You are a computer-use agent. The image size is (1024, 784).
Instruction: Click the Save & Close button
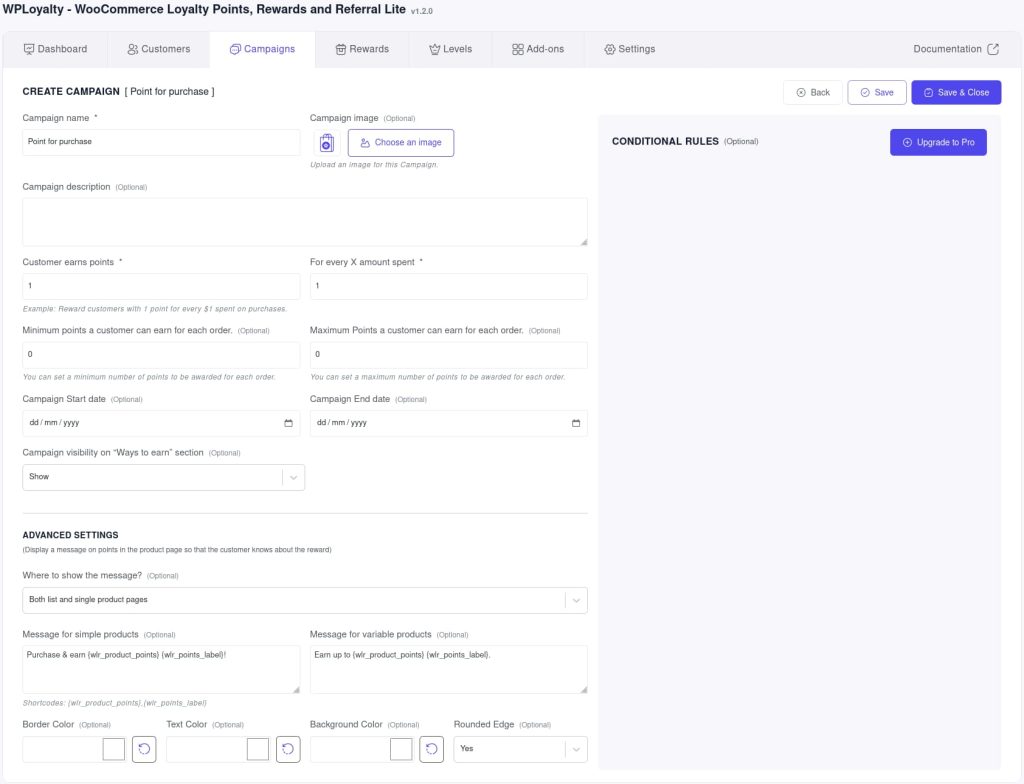956,91
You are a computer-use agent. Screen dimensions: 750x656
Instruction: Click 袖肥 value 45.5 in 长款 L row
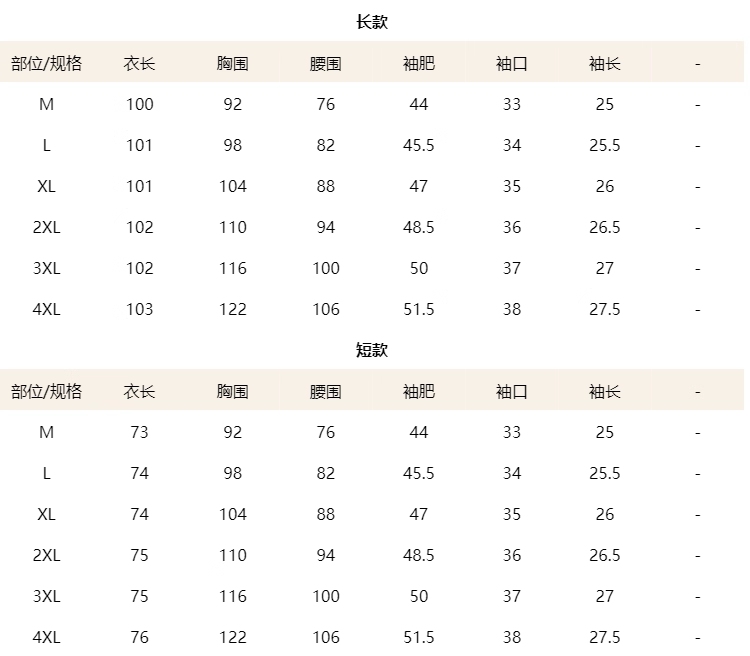pos(418,145)
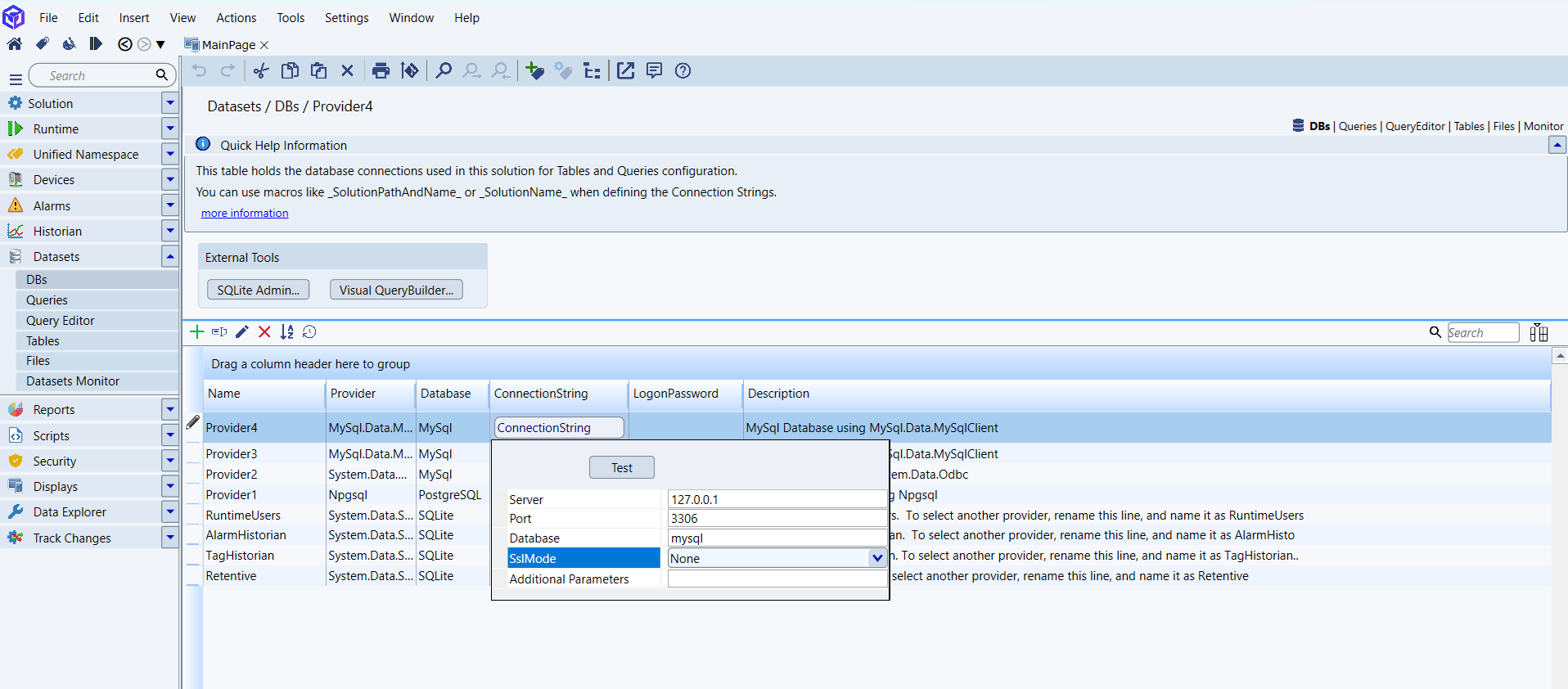This screenshot has height=689, width=1568.
Task: Switch to the QueryEditor tab link
Action: click(x=1415, y=126)
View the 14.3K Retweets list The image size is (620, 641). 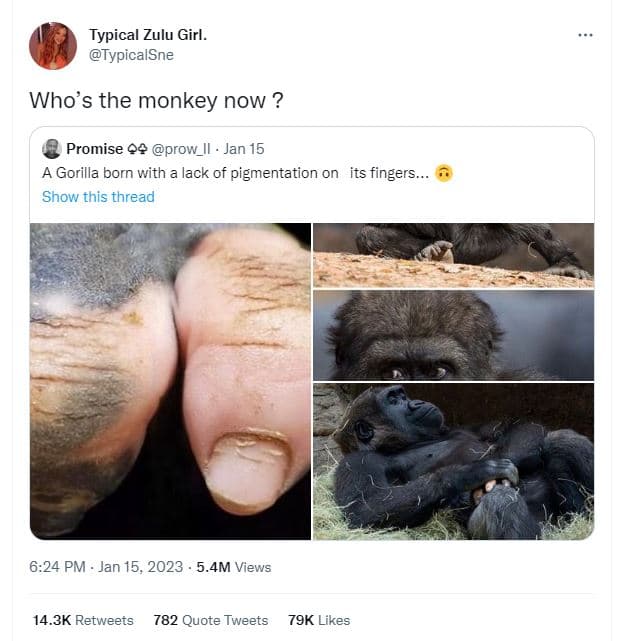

What you will do:
Word for word, give again the lines from the line holding "Instruction: Click 袖肥 value 45.5 in 长款 L row" through the last line of the material, both included; pictures are not part of the copy.

Problem solution:
Instruction: Click 袖肥 value 45.5 in 长款 L row
pos(418,145)
This screenshot has height=689, width=1568.
Task: Switch to the QueryEditor tab link
Action: click(x=1415, y=126)
View the 14.3K Retweets list The image size is (620, 641). 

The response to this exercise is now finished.